被爆者調査票153人分発見 1970年実施 差別の苦しみ記録

 被爆証言集を刊行している「長崎の証言の会」の前身組織が1970年に実施した被爆者実態調査の調査票153人分が、長崎市内で見つかった。核兵器廃絶運動を長年けん引した故谷口稜曄(すみてる)さんや故山口仙二さんらも回答し、就職や結婚に苦しむ生活状況や反戦反核の思いが記録される。証言の会の森口貢(みつぎ)事務局長(82)は「被爆から25年後の生々しい声や不安が如実に表れている。生活に焦点を当てて再度分析し、実相の解明につなげる」と話す。

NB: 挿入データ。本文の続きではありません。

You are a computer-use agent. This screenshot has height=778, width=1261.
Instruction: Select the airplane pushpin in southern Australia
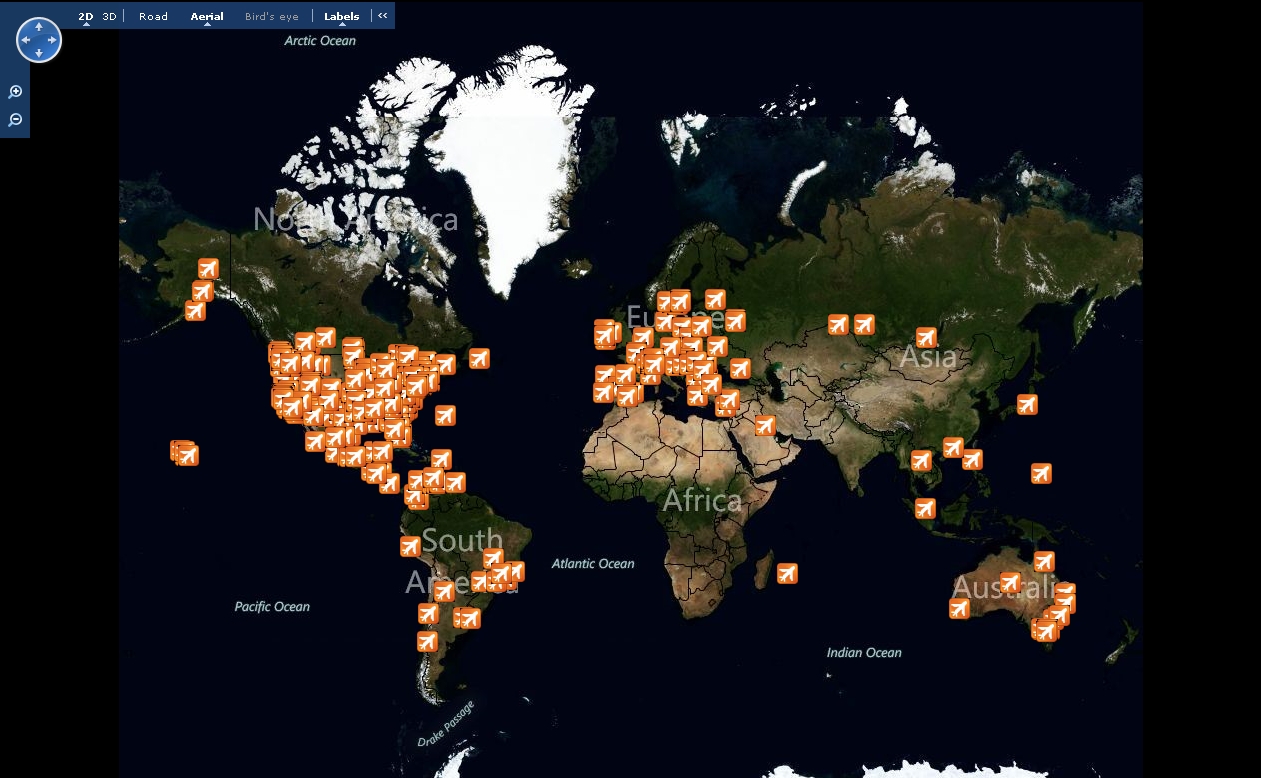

 調査は前身組織「長崎の証言刊行委員会」が長崎原爆被災者協議会(長崎被災協)の協力を得て実施。67年に当時の厚生省が発表した「被爆者と非被爆者の間には生活や健康上の格差はない」とする原爆白書が疑問視され、被爆地では独自で調査しようとする機運が高まっていた。長崎市内の被爆者宅や原爆病院などを訪ね169人分を収集。結果は70年に刊行委員会が発行した被爆証言集「長崎の証言」に掲載した。
 森口事務局長が今年9月、刊行委員会の中心人物だった故鎌田定夫さんの自宅で遺品の整理をした際に153人分を見つけた。調査票では被爆状況や健康状態、家族構成などを細かく質問。ほかに収入や住居などの生活状況、就職や結婚への支障、被爆者としての要求も項目に入っている。
 調査票には被爆後の生活の様子が表れている。「入院費がかさむ」(69歳男性)「ぎりぎりの暮らし」(42歳男性)などの経済苦が多く見られた。「就職時に差別を受けた」(58歳女性)「就職はしたが欠勤を繰り返している」(38歳男性)など仕事への影響も少なくなかったもよう。「親戚に結婚を反対された」(41歳男性)などの支障に加え、「早産になった」「子が生まれた時は不安だった」と子への放射線の影響に対する声もあった。
 被爆者としての要求の項目では減税や生活保障の充実のほか「被爆者全員が手帳を交付されることを希望する」と求める意見が上がった。「戦争はいやだ」「非核三原則の堅持」「核武装の完全放棄」と反戦反核の願いも記されている。
 証言の会は分析を進め、調査票をデータベース化して公開する予定。森口事務局長は「現在では想像できないような被爆者の生活苦を伝えることで、核兵器の悲惨さを強く訴えることができる」と話した。